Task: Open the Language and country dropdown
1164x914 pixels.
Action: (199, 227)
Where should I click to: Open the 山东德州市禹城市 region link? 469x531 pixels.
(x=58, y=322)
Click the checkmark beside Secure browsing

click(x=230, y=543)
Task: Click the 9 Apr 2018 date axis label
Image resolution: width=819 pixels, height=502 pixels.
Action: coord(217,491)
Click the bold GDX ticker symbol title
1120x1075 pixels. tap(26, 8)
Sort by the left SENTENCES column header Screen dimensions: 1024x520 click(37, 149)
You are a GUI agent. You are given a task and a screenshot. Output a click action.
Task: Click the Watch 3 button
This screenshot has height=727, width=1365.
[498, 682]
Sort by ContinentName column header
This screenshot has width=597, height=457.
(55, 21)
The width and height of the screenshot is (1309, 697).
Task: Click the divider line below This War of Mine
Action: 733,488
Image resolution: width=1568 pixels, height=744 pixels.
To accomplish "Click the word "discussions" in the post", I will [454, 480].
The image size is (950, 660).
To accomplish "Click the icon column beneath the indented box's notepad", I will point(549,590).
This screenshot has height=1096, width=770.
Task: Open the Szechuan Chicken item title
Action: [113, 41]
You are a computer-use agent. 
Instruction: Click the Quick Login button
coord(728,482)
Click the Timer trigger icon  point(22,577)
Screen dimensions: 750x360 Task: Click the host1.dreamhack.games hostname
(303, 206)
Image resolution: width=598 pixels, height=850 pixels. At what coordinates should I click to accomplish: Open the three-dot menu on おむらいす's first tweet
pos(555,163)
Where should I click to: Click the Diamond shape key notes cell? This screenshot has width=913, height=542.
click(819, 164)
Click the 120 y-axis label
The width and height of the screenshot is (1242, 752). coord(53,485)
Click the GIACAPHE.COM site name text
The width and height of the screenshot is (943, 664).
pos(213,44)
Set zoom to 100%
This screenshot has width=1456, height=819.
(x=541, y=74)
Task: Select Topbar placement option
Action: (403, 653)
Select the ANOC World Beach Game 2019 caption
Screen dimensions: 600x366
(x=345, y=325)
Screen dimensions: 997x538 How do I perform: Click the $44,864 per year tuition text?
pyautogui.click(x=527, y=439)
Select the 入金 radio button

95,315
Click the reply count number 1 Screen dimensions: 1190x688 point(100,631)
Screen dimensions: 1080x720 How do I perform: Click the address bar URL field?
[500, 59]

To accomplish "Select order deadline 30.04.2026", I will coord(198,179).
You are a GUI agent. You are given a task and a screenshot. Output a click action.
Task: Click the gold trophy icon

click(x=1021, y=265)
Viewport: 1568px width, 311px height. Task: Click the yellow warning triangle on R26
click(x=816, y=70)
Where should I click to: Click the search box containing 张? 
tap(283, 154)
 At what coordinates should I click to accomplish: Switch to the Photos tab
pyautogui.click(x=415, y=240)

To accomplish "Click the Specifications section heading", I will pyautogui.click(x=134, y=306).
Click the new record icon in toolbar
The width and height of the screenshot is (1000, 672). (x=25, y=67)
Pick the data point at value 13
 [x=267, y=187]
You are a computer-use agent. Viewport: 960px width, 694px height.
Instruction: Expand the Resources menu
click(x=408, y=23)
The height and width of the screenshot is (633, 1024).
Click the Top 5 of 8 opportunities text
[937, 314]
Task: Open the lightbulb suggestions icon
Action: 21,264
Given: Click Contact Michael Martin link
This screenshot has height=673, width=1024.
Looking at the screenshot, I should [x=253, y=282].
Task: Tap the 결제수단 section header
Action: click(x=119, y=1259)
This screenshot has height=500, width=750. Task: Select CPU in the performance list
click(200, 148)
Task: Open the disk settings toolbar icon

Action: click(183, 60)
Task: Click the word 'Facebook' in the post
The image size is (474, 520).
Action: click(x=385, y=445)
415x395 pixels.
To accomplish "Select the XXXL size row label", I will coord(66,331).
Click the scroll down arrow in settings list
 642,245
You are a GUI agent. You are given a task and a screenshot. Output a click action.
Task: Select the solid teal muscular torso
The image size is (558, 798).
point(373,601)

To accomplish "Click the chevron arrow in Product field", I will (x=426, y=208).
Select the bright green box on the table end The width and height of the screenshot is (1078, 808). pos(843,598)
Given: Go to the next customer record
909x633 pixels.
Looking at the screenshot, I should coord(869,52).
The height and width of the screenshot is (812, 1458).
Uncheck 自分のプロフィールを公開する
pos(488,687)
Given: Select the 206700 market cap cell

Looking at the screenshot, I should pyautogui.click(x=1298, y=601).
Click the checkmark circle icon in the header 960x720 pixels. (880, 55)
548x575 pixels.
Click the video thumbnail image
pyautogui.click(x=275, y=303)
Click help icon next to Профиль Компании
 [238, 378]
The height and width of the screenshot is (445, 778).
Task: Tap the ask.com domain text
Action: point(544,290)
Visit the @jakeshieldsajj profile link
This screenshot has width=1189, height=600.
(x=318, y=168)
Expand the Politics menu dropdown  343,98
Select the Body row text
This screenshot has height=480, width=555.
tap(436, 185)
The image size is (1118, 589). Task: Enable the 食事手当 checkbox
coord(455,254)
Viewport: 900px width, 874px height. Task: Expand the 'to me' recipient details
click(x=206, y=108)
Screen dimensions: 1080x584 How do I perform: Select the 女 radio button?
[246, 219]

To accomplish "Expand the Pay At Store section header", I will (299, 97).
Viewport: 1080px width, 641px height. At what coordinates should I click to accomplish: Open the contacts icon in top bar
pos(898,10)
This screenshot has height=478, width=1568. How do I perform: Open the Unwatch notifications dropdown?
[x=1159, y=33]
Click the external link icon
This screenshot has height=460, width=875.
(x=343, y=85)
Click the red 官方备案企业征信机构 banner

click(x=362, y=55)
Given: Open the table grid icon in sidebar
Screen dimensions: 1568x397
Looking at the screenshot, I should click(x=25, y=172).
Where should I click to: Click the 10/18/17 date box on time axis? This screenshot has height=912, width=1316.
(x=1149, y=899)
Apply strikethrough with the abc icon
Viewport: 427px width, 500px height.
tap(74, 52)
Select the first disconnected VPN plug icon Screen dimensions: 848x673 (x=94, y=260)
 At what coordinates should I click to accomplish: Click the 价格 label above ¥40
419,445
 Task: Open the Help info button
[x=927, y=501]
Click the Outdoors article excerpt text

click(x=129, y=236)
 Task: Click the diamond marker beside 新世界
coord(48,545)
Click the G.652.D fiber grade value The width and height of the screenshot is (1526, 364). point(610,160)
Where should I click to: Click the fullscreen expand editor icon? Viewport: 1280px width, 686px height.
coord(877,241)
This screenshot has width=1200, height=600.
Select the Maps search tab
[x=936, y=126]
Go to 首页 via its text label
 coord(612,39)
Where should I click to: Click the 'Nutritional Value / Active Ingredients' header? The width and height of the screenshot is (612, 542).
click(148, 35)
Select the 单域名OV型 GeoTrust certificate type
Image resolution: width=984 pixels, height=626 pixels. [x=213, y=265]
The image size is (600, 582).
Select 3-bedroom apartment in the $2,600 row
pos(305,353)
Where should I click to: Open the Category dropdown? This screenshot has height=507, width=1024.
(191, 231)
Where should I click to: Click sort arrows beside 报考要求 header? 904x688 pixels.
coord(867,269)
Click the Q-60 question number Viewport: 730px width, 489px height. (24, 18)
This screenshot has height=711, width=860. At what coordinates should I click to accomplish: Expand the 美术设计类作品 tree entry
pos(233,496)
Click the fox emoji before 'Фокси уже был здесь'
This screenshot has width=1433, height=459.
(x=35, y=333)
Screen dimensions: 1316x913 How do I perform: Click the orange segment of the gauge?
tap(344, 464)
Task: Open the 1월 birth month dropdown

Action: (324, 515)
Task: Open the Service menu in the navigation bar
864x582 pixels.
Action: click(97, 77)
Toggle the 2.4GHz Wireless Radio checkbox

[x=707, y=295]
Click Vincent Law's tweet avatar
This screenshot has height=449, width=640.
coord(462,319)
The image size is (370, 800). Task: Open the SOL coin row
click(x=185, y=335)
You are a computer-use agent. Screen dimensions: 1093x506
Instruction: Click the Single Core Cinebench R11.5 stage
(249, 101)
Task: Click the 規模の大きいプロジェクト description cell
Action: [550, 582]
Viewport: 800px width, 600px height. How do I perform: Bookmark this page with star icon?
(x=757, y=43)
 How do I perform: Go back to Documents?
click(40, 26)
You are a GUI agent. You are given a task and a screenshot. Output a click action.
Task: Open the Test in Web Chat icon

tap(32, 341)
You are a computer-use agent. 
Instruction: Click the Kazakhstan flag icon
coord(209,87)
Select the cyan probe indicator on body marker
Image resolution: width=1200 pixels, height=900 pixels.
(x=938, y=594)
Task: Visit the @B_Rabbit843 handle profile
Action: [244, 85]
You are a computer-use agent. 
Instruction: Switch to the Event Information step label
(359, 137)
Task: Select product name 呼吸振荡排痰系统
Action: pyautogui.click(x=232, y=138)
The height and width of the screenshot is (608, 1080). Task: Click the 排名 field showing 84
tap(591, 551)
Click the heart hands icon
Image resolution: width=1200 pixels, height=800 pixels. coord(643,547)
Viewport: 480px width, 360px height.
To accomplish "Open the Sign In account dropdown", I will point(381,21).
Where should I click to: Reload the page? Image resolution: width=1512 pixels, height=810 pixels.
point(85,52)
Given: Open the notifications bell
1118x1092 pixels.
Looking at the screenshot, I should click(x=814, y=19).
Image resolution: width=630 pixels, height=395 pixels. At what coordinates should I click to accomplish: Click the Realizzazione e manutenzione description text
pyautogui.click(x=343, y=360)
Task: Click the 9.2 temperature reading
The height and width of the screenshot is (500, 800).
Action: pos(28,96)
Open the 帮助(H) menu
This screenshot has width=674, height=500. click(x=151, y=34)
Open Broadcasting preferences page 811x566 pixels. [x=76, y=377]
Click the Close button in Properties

================

WHAT THE TASK ASKS: Above is a listing; print exactly its lines from the one with "This screenshot has height=711, width=860." through the one with "Select the cyan", and no other lines.

REPLY TO THE TASK:
This screenshot has height=711, width=860. At what coordinates should I click to accomplish: Expand the 美术设计类作品 tree entry
pos(233,496)
Click the fox emoji before 'Фокси уже был здесь'
This screenshot has width=1433, height=459.
(x=35, y=333)
Screen dimensions: 1316x913 How do I perform: Click the orange segment of the gauge?
tap(344, 464)
Task: Open the 1월 birth month dropdown

Action: (324, 515)
Task: Open the Service menu in the navigation bar
864x582 pixels.
Action: click(97, 77)
Toggle the 2.4GHz Wireless Radio checkbox

[x=707, y=295]
Click Vincent Law's tweet avatar
This screenshot has height=449, width=640.
coord(462,319)
The image size is (370, 800). Task: Open the SOL coin row
click(x=185, y=335)
You are a computer-use agent. Screen dimensions: 1093x506
Instruction: Click the Single Core Cinebench R11.5 stage
(249, 101)
Task: Click the 規模の大きいプロジェクト description cell
Action: [550, 582]
Viewport: 800px width, 600px height. How do I perform: Bookmark this page with star icon?
(x=757, y=43)
 How do I perform: Go back to Documents?
click(40, 26)
You are a GUI agent. You are given a task and a screenshot. Output a click action.
Task: Open the Test in Web Chat icon

tap(32, 341)
You are a computer-use agent. 
Instruction: Click the Kazakhstan flag icon
coord(209,87)
Select the cyan probe indicator on body marker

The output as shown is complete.